WHAT NEEDS TO BE DONE: The answer must be an exact copy of the entries below, with no images in it.

RECORDED INFORMATION:
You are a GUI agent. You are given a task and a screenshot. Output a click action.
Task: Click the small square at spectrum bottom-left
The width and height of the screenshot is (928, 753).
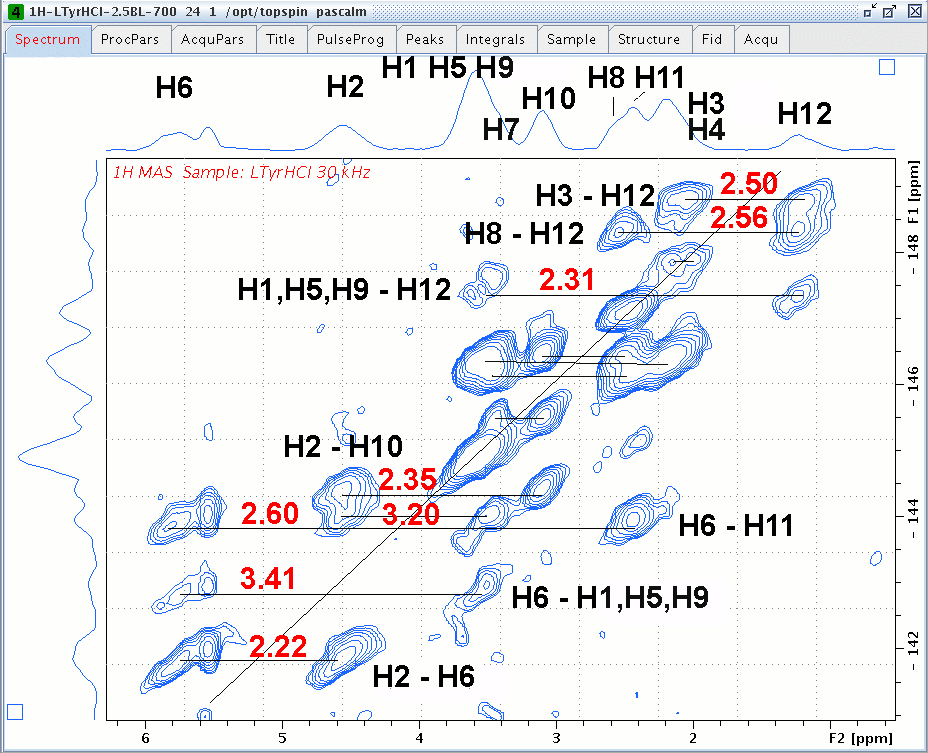(x=15, y=711)
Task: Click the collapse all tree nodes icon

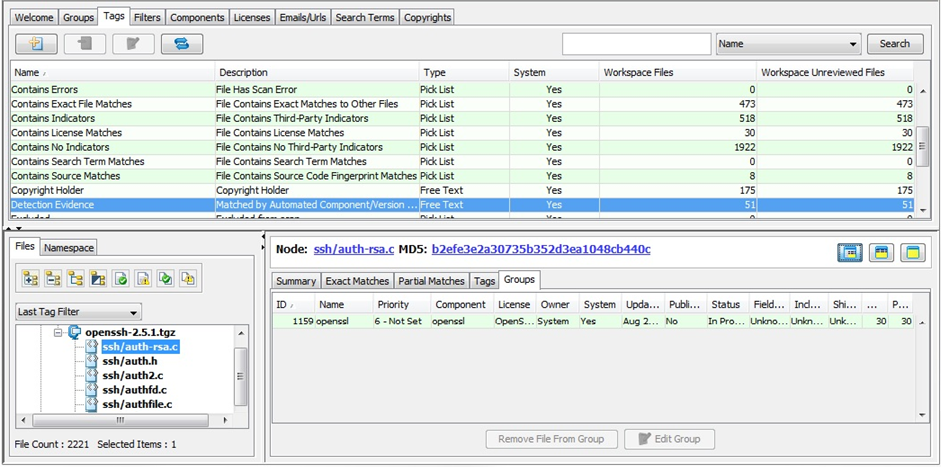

RESPONSE BELOW:
You are a GUI agent. You are given a task and a screenshot. Output a click action.
Task: Click the small square at spectrum bottom-left
The width and height of the screenshot is (928, 753).
(x=15, y=711)
Task: Click the collapse all tree nodes icon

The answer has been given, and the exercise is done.